* **Written task**
Reproduce the records below line for line, leaving every character unchanged.
========
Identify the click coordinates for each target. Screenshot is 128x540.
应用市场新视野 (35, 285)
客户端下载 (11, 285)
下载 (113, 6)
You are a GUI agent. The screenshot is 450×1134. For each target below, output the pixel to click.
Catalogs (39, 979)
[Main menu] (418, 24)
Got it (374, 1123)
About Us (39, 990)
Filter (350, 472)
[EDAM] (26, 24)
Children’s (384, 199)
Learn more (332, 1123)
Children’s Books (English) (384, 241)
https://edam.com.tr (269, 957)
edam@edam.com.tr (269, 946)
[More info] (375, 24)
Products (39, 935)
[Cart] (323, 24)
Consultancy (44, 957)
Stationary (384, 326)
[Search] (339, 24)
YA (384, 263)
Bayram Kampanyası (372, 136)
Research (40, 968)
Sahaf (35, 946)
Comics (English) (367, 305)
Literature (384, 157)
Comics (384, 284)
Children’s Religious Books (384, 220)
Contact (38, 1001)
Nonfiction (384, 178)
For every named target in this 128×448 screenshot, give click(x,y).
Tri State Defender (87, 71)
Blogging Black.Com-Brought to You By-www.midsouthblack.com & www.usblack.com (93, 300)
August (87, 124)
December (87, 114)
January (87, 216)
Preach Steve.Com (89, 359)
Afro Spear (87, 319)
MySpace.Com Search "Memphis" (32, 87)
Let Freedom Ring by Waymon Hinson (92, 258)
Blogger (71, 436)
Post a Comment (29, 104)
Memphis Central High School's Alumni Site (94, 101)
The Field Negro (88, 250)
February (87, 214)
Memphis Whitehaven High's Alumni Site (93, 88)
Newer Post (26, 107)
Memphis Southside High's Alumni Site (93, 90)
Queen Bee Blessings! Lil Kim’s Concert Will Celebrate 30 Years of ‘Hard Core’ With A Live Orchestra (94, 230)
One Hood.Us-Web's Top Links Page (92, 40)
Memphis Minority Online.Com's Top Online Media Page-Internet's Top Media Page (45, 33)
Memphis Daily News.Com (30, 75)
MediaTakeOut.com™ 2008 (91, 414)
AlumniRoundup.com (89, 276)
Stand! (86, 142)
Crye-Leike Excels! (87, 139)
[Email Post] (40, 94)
========
* **Exercise answer**
Identify the click coordinates for each target. Screenshot is 128x540.
应用市场新视野 (35, 285)
客户端下载 (11, 285)
下载 (113, 6)
You are a GUI agent. The screenshot is 450×1134. For each target below, output the pixel to click.
Catalogs (39, 979)
[Main menu] (418, 24)
Got it (374, 1123)
About Us (39, 990)
Filter (350, 472)
[EDAM] (26, 24)
Children’s (384, 199)
Learn more (332, 1123)
Children’s Books (English) (384, 241)
https://edam.com.tr (269, 957)
edam@edam.com.tr (269, 946)
[More info] (375, 24)
Products (39, 935)
[Cart] (323, 24)
Consultancy (44, 957)
Stationary (384, 326)
[Search] (339, 24)
YA (384, 263)
Bayram Kampanyası (372, 136)
Research (40, 968)
Sahaf (35, 946)
Comics (English) (367, 305)
Literature (384, 157)
Comics (384, 284)
Children’s Religious Books (384, 220)
Contact (38, 1001)
Nonfiction (384, 178)
For every named target in this 128×448 screenshot, give click(x,y).
Tri State Defender (87, 71)
Blogging Black.Com-Brought to You By-www.midsouthblack.com & www.usblack.com (93, 300)
August (87, 124)
December (87, 114)
January (87, 216)
Preach Steve.Com (89, 359)
Afro Spear (87, 319)
MySpace.Com Search "Memphis" (32, 87)
Let Freedom Ring by Waymon Hinson (92, 258)
Blogger (71, 436)
Post a Comment (29, 104)
Memphis Central High School's Alumni Site (94, 101)
The Field Negro (88, 250)
February (87, 214)
Memphis Whitehaven High's Alumni Site (93, 88)
Newer Post (26, 107)
Memphis Southside High's Alumni Site (93, 90)
Queen Bee Blessings! Lil Kim’s Concert Will Celebrate 30 Years of ‘Hard Core’ With A Live Orchestra (94, 230)
One Hood.Us-Web's Top Links Page (92, 40)
Memphis Minority Online.Com's Top Online Media Page-Internet's Top Media Page (45, 33)
Memphis Daily News.Com (30, 75)
MediaTakeOut.com™ 2008 (91, 414)
AlumniRoundup.com (89, 276)
Stand! (86, 142)
Crye-Leike Excels! (87, 139)
[Email Post] (40, 94)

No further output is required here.